Die in der Herausnahme der passiven Altersteilzeitarbeitnehmer im Blockmodell liegende Ungleichbehandlung knüpfe bereits nicht an wesentlich gleiche Sachverhalte an, sondern an die bei der Altersteilzeit im Blockmodell bestehenden Besonderheiten. Im Gegensatz zu Arbeitnehmern, die kontinuierlich ihre Arbeitsleistung erbringen, trete der Arbeitnehmer im Blockmodell der Altersteilzeit während der Arbeitsphase mit seiner vollen Arbeitsleistung im Hinblick auf die sich anschließende Freistellungsphase in Vorleistung. Im Wege der Auslegung sei der Regelung zudem als weiteres zulässiges Ziel zu entnehmen, dass die Inflationsausgleichsprämie auch arbeitsleistungsbezogen ist.

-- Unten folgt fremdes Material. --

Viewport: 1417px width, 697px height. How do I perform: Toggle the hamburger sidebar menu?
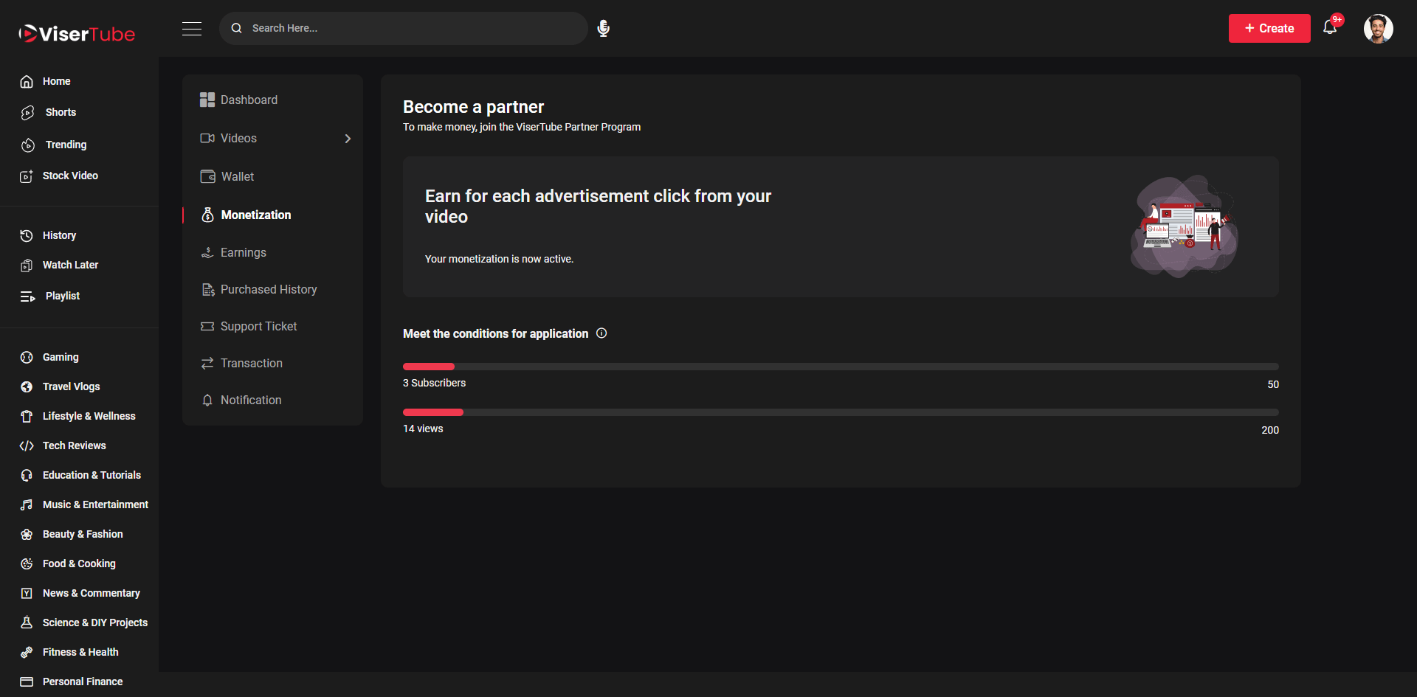click(192, 29)
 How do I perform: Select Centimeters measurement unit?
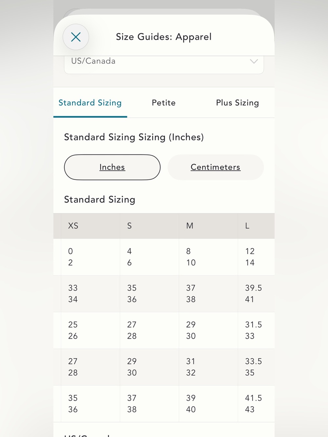(215, 167)
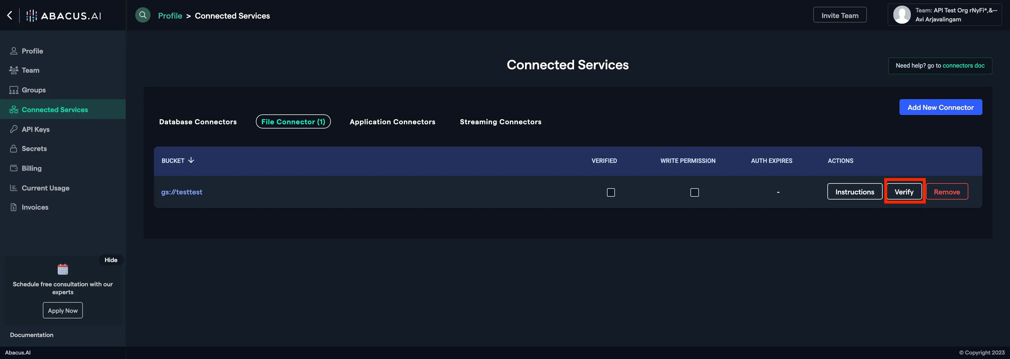The width and height of the screenshot is (1010, 359).
Task: Click the Billing card icon
Action: tap(14, 168)
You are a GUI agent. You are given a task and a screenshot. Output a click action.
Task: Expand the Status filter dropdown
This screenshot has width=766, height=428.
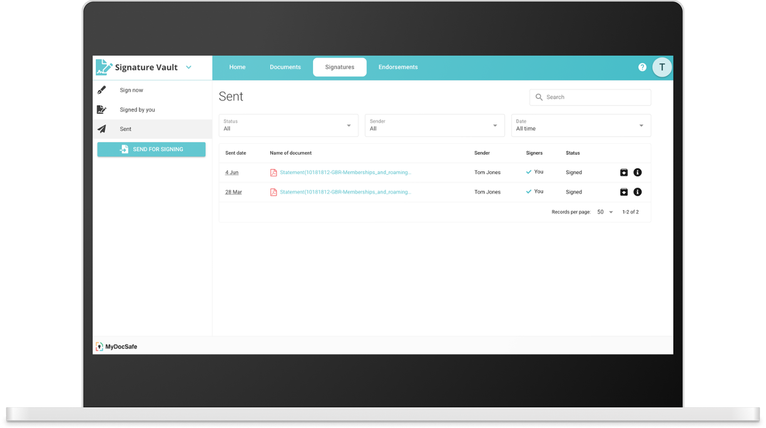[349, 125]
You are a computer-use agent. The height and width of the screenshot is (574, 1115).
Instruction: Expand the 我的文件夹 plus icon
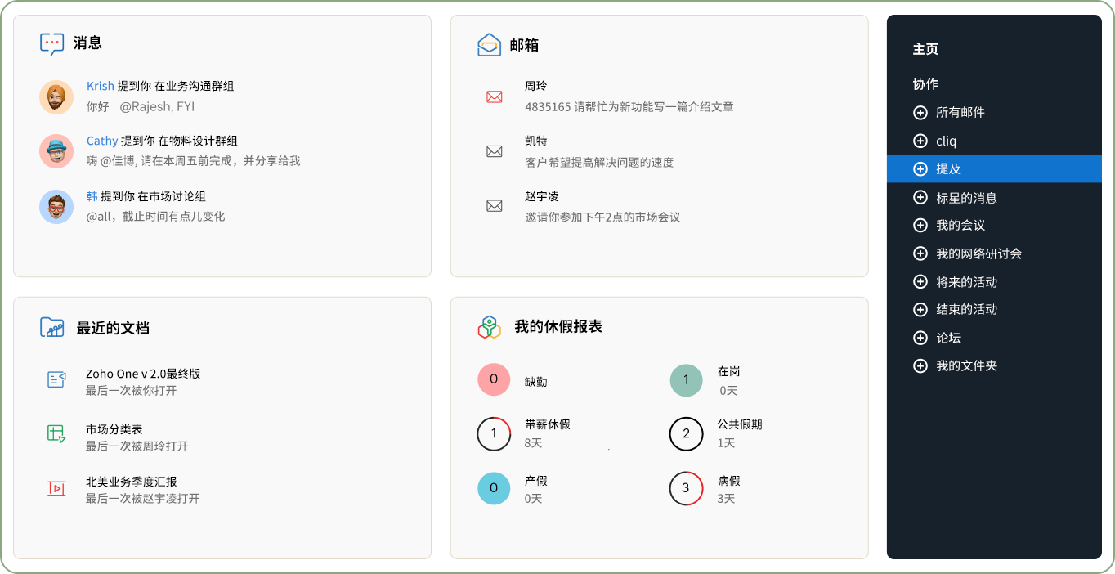(920, 365)
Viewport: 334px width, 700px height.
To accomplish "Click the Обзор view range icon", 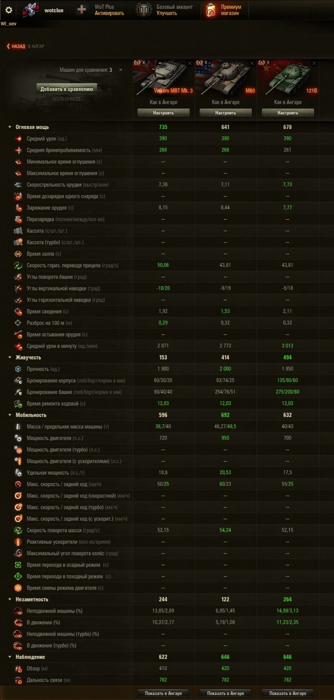I will (18, 669).
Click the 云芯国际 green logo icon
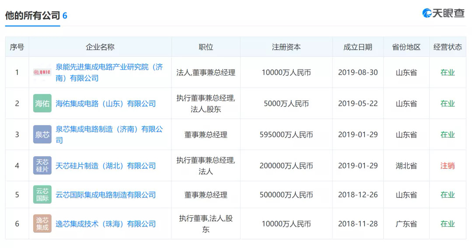This screenshot has width=472, height=248. (42, 195)
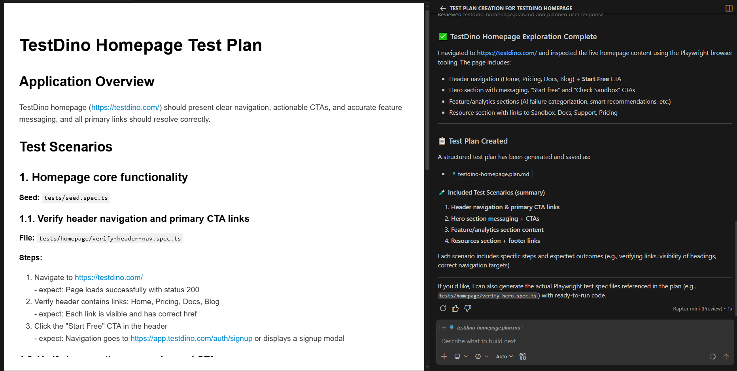Click the send arrow button
Viewport: 737px width, 371px height.
coord(726,356)
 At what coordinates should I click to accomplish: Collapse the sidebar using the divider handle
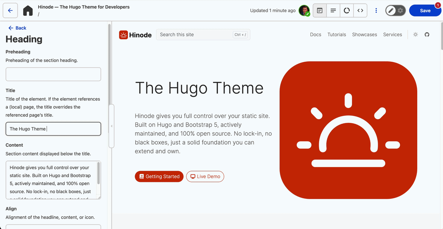click(x=111, y=126)
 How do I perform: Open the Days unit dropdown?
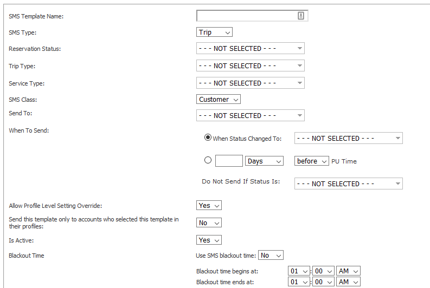click(x=264, y=161)
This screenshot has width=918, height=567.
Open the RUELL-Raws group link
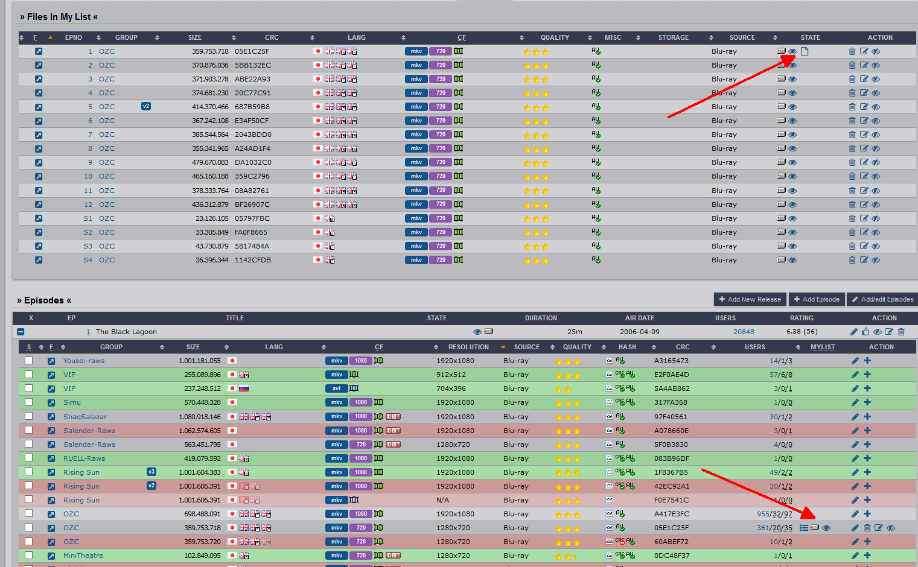(84, 458)
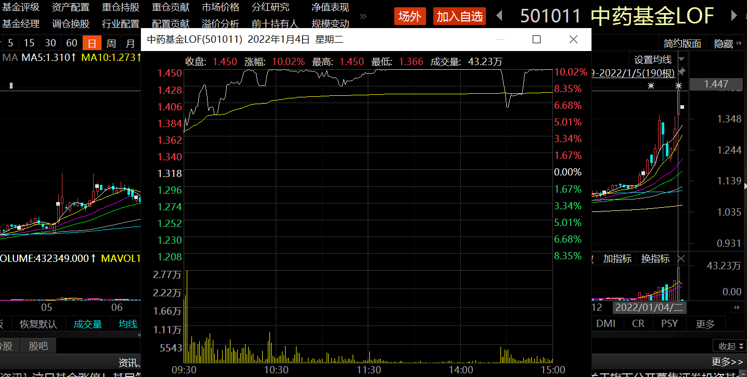Open the 设置均线 dropdown arrow

pyautogui.click(x=682, y=60)
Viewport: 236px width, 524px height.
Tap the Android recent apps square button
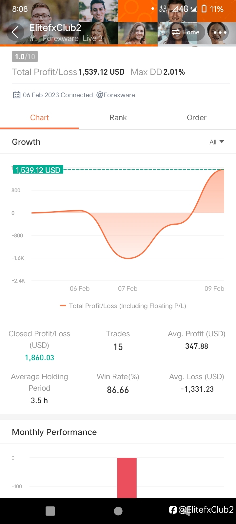(x=50, y=511)
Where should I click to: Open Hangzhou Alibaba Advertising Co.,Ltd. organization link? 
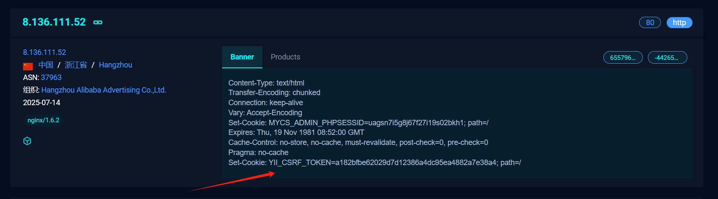point(104,90)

Dass Arbeitnehmer, die sich in Elternzeit befinden eine Inflationsausgleichsprämie gezahlt bekommen, sei dadurch gerechtfertigt, dass durch die Zahlung zukünftige Betriebstreue honoriert werden solle.
Wegen der mitverfolgten zusätzlichen Ziele komme es nicht darauf an, ob die Differenzierung durch eine geringere Belastung aufgrund der gestiegenen Verbraucherpreise zu rechtfertigen ist. Die Ausnahme für Arbeitnehmer in der Passivphase der Altersteilzeit beruhe nach der Tarifsystematik nicht auf ihrer geringeren Bedürftigkeit, sondern darauf, dass sie zum Stichtag keine Arbeitsleistung erbracht haben und absehbar aus dem Arbeitsverhältnis ausscheiden.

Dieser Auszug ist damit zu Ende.